Atienza (Guadalajara) ha vuelto a quedarse sin suministro de agua potable. Apenas tres semanas después de que la red recuperase la normalidad tras detectarse un foco de contaminación por arsénico, el temporal de las últimas semanas ha provocado un nivel de turbidez que desaconseja que sea utilizada para consumo humano.
El Ayuntamiento ha informado por redes sociales que una muestra tomada el 9 de febrero ha arrojado unos resultados provisionales que "superan los máximos establecidos en la normativa", por lo que "por seguridad de los ciudadanos" el alcalde, Pedro Loranca ha emitido un bando en el que decreta que el agua "no es apta para el consumo humano".
Desde el Consistorio recuerdan que a sus vecinos que no empleen el agua para beber ni para cocinar, aunque sí pueden hacerlo para tareas cotidianas como limpieza de ropa y vajilla, o aseo personal.
Al mismo tiempo, los servicios municipales han habilitado un punto para que los vecinos puedan hacer acopio de agua mineral para consumo personal, que en las próximas horas será ampliado con entrega a domicilio para las personas que no puedan desplazarse.
El Ayuntamiento de Atienza atribuye esta situación de "inaptitud temporal" en la red de abastecimiento al "arrastre que efectúa el agua de lluvia en el manantial cuando el caudal pluviométrico es elevado". Por ello, insisten en que "lo lógico es que, tan pronto como el caudal de lluvia disminuya, el agua recupere por sí sola su aptitud".
Llegados a ese punto, han advertido que volverán a encargar una analítica que pueda confirmar si se puede volver a consumir el agua.
Contaminación por arsénico
El bando ha sido publicado apenas tres semanas después de que el pueblo recuperase la normalidad tras un episodio de contaminación por arsénico que se extendió durante cerca de un mes.

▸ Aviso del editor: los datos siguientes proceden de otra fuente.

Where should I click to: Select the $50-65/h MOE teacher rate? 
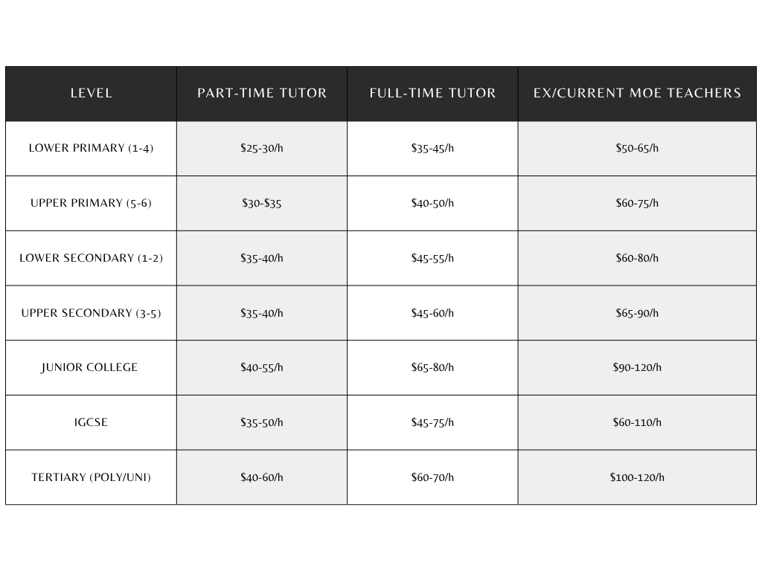637,148
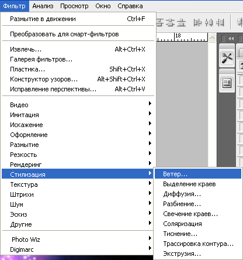
Task: Open the Tool Presets panel icon
Action: (x=227, y=58)
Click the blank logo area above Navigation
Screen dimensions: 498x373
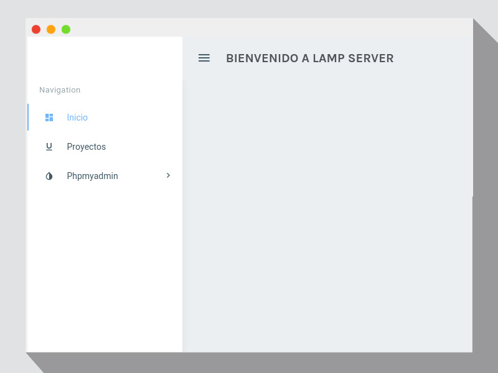[105, 59]
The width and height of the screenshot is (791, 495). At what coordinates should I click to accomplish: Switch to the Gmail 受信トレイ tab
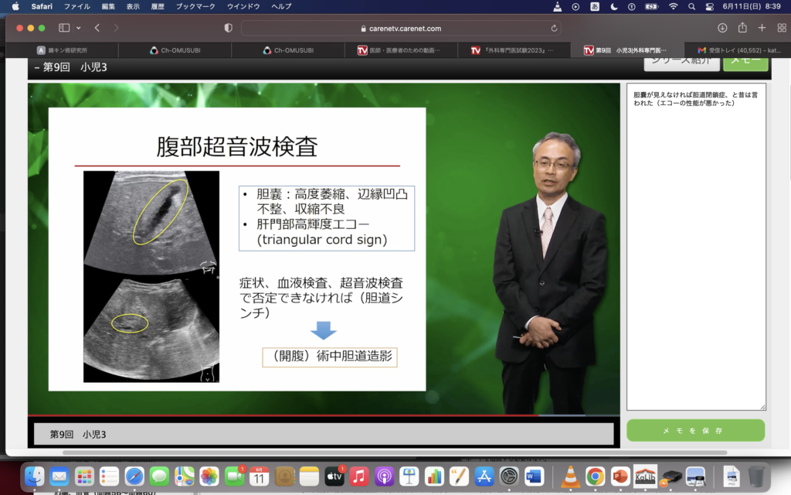point(738,50)
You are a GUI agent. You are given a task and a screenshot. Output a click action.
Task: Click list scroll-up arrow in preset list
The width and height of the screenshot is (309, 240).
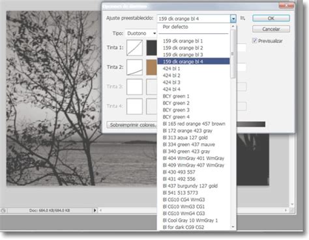click(233, 26)
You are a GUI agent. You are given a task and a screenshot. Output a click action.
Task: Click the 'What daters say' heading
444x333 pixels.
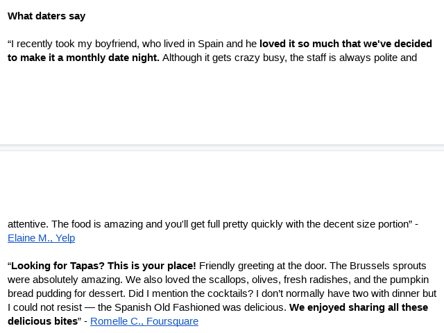pos(46,16)
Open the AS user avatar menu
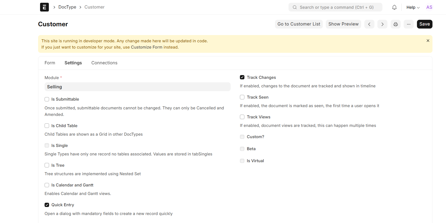 tap(429, 7)
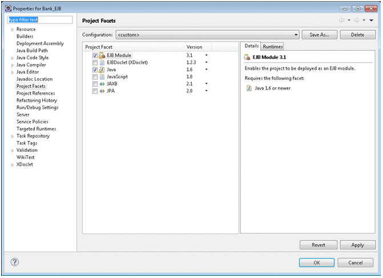Click the type filter text field
This screenshot has width=383, height=278.
point(40,19)
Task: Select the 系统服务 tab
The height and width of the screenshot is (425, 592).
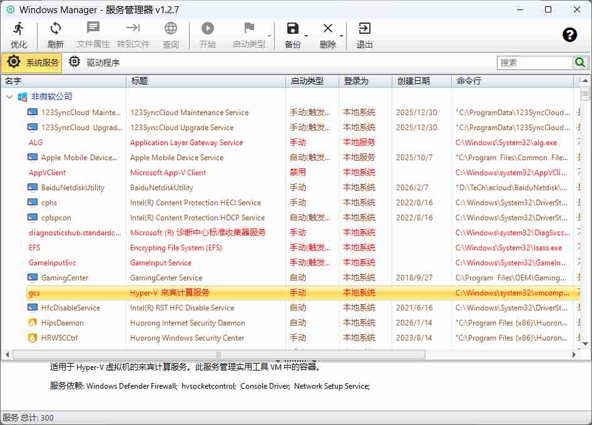Action: coord(34,62)
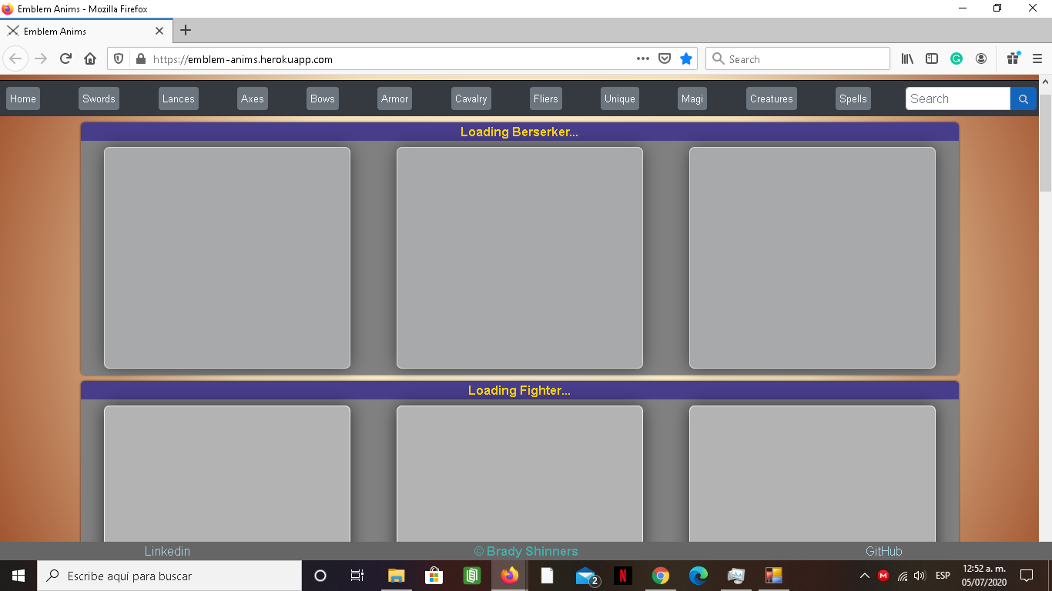Open Firefox Library icon

coord(907,59)
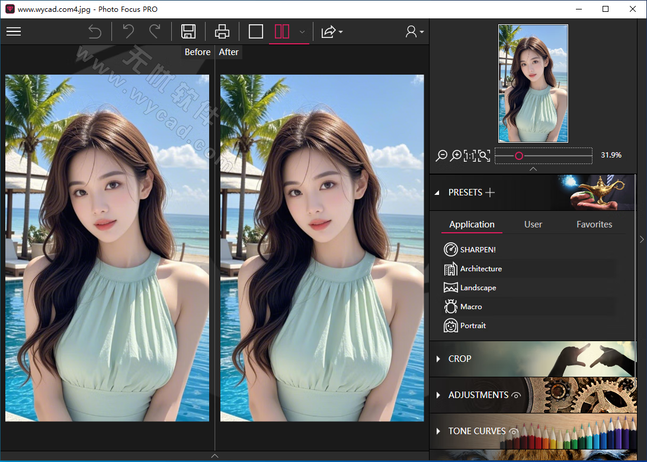Image resolution: width=647 pixels, height=462 pixels.
Task: Enable single image view mode
Action: point(255,32)
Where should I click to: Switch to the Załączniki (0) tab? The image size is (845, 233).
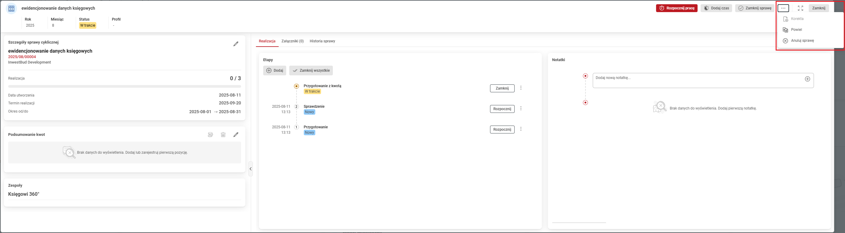click(292, 41)
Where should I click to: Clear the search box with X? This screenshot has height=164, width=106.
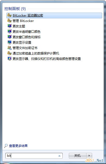pyautogui.click(x=59, y=156)
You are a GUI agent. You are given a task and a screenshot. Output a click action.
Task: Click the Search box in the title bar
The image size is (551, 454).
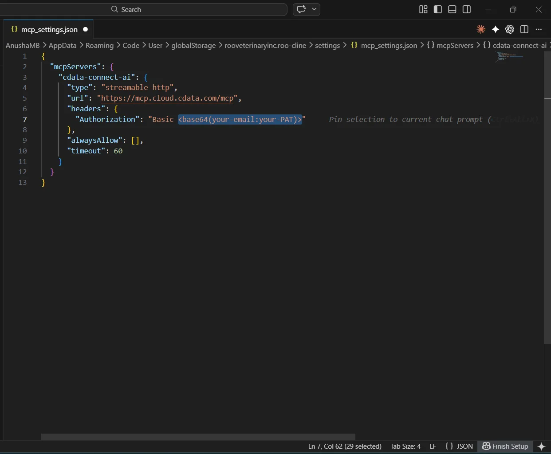pos(198,9)
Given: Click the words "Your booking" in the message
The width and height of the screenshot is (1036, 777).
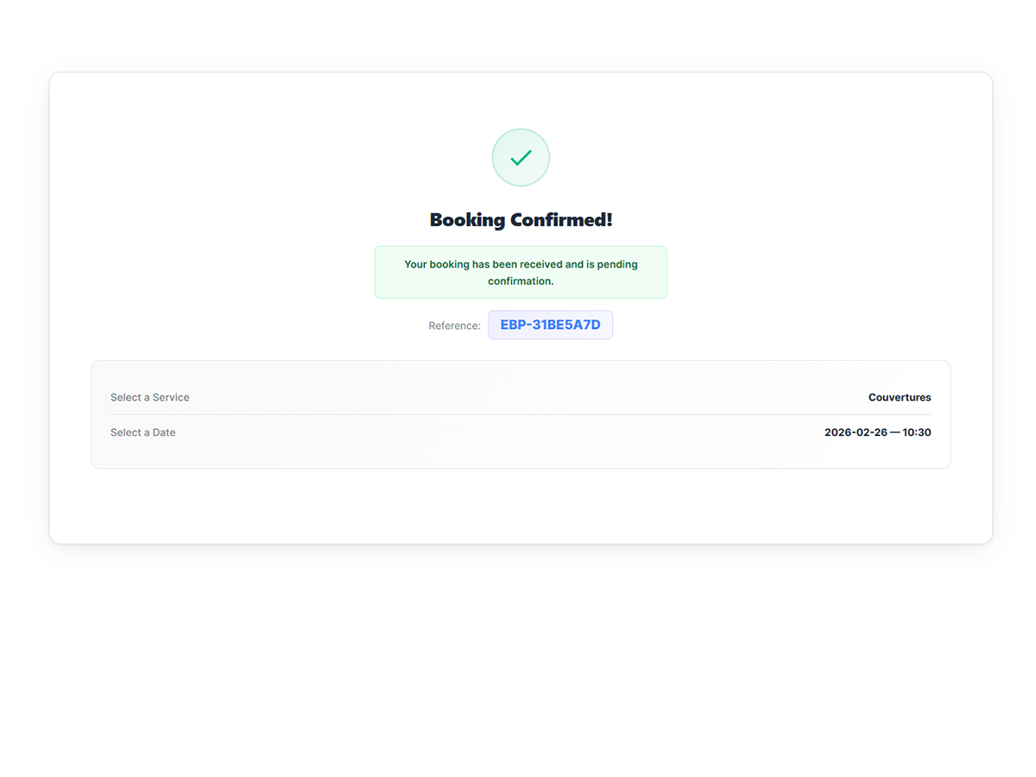Looking at the screenshot, I should point(436,264).
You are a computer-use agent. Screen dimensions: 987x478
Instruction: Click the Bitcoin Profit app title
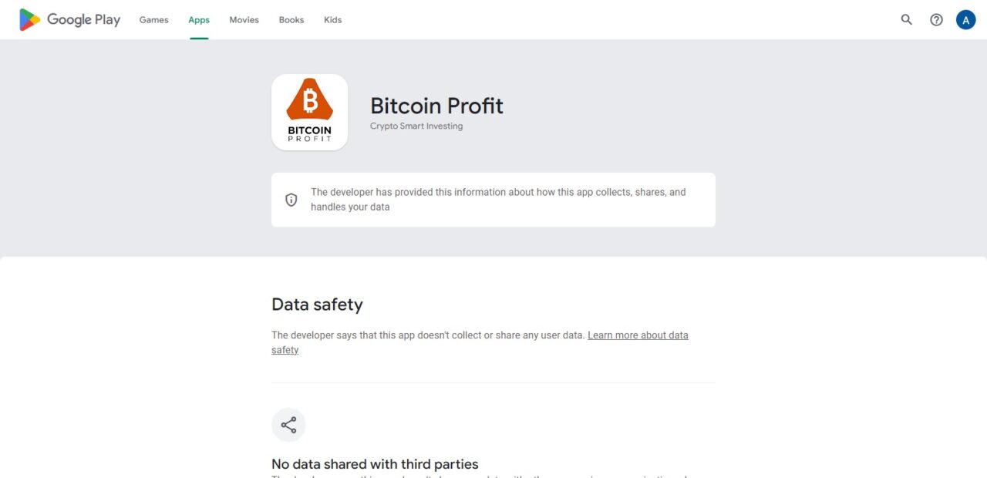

Esta situación afloró porque uno de los dos puntos de captación de los que se abastecía en ese momento la localidad, concretamente un pozo, presentaba altas concentraciones del metal pesado.
Según explicó el Ayuntamiento, la bomba que se utilizaba en el pozo se había extraviado en su interior y optaron por utilizar otro pozo antiguo mientras se solucionaba el problema. Esa nueva fuente de captación fue la que presentaba unos niveles de arsénico muy altos.
De esta manera, el depósito municipal tuvo que ser vaciado al completo y llenado de nuevo solo con agua procedente del manantial hasta que se recuperaron unos niveles aptos para el consumo humano.